Society of the Spectacle

by Guy Debord

120,00

Detroit: Black & Red, 1973. First edition, second printing. 8vo (22×13,5cm), printed card wrappers. Unpaginated 219pp. Text in English. Mild wear to covers with slight rubbbing to spine-ends. Near fine.

 

Guy Debord was a French theorist, cultural critic, artist, filmmaker, and the leading figure of the Situationist International. His book La société du spectacle was published in 1967 and critiques a society that, in his opinion, is increasingly obsessed with images and appearances instead of reality, truth and experience.

One year after Debord published his manifesto, the May 1968 revolts broke out and Situationist slogans could be found on many banners on the streets of Paris, which the Situationists considered their personal success. Guy Debord‘s The Society of the Spectacle is in the tradition of Marxist theory and was published exactly 100 years after Das Kapital. It is a critique of post-war capitalism that had a similar influence on the revolt of 1968 as Horkheimer and Adorno‘s Dialectic of Enlightenment.

This scarce copy is the second printing of the unauthorized English edition of La société du spectacle, published and translated by Fredy Perlman on his Black & Red imprint in Detroit. The first (1970) and second printing (1973) still have the iconic photograph of a movie audience wearing special 3D glasses on the rear cover, which was moved from the back to the front in later editions.

The photo was originally taken by LIFE photographer J.R. Eyerman at the first screening of the film Bwana Devil, directed by Arch Oboler, which was the first full length color 3D motion picture, and was published for the first time in the December 15, 1952 issue of LIFE magazine.

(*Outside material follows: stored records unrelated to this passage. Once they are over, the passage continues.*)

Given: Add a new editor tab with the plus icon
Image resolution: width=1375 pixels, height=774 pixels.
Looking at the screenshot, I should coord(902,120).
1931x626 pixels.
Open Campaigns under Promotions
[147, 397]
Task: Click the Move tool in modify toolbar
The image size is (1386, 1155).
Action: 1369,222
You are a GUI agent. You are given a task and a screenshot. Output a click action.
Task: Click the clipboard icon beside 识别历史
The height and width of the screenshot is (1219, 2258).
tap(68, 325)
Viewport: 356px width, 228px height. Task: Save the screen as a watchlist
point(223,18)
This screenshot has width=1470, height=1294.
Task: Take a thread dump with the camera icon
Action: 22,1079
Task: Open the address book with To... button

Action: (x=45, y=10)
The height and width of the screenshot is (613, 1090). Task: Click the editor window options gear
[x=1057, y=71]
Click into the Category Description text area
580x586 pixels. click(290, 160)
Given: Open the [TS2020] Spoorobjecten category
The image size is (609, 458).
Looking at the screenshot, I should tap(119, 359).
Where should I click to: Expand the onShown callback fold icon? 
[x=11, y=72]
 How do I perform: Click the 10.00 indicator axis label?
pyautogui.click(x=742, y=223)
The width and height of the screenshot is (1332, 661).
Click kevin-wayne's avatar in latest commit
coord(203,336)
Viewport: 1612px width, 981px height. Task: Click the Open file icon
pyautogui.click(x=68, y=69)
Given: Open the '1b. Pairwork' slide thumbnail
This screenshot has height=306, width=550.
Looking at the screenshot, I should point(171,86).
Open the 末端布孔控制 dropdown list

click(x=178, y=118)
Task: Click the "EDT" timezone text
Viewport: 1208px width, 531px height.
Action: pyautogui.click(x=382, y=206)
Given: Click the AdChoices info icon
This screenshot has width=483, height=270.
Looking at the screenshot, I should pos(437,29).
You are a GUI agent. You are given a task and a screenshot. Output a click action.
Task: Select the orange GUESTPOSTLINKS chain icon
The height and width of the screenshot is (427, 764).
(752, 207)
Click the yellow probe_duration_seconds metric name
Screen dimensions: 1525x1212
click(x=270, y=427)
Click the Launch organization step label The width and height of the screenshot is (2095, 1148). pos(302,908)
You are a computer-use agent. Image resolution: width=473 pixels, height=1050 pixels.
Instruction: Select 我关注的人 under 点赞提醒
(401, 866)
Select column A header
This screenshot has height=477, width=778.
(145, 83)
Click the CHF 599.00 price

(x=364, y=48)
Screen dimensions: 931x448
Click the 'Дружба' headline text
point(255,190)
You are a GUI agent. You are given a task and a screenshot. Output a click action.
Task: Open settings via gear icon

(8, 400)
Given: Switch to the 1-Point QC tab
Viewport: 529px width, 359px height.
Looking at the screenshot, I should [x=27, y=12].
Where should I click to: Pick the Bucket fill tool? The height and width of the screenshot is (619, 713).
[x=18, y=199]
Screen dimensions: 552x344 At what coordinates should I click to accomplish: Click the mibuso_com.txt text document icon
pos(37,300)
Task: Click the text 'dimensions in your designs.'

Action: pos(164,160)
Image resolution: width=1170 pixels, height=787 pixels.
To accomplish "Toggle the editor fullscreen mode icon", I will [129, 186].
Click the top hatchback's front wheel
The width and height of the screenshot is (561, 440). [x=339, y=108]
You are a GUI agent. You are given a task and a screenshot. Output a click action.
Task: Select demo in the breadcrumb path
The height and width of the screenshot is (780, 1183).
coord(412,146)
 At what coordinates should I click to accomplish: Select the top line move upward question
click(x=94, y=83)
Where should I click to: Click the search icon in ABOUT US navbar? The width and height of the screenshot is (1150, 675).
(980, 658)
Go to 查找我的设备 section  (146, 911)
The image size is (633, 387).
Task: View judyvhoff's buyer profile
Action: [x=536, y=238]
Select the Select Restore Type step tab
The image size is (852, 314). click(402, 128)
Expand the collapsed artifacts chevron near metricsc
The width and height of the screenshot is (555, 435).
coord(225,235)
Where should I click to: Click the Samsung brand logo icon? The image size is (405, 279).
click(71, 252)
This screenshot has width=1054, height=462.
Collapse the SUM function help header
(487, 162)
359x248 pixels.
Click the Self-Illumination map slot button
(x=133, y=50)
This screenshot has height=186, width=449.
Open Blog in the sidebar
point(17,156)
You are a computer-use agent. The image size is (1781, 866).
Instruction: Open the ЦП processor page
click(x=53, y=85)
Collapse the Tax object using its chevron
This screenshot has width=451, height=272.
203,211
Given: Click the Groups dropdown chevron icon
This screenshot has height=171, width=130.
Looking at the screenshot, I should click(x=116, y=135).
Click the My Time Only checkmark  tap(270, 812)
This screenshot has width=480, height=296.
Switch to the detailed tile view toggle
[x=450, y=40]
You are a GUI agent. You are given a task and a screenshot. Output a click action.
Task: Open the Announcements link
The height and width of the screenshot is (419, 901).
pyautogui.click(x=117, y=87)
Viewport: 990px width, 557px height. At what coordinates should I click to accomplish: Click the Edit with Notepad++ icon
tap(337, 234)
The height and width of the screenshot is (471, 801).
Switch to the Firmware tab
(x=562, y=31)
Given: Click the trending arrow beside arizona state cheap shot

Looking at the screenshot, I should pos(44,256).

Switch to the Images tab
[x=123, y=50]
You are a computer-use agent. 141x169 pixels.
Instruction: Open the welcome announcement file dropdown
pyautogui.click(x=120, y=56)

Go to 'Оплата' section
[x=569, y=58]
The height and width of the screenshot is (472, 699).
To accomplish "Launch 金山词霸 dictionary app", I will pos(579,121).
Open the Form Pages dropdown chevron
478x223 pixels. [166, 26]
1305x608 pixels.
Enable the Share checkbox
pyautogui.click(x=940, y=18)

Thomas Y. Levin wrote in his essay Dismantling the Spectacle: The cinema of Guy Debord »Ciné qua non«: Guy Debord and Filmic Practice as Theory, that

“this picture, taken by J.R. Eyerman, has since become a veritable cliché not only for the alienation of late consumer culture but also for the ten years
following World War II: it appears, for example, on T-Shirts, bags, and buttons as well as on the cover of the brochure that accompanied an exhibition of photographs from LIFE magazine held at the International Center of Photography (New York) and entitled: The Second Decade, 1946-1955.”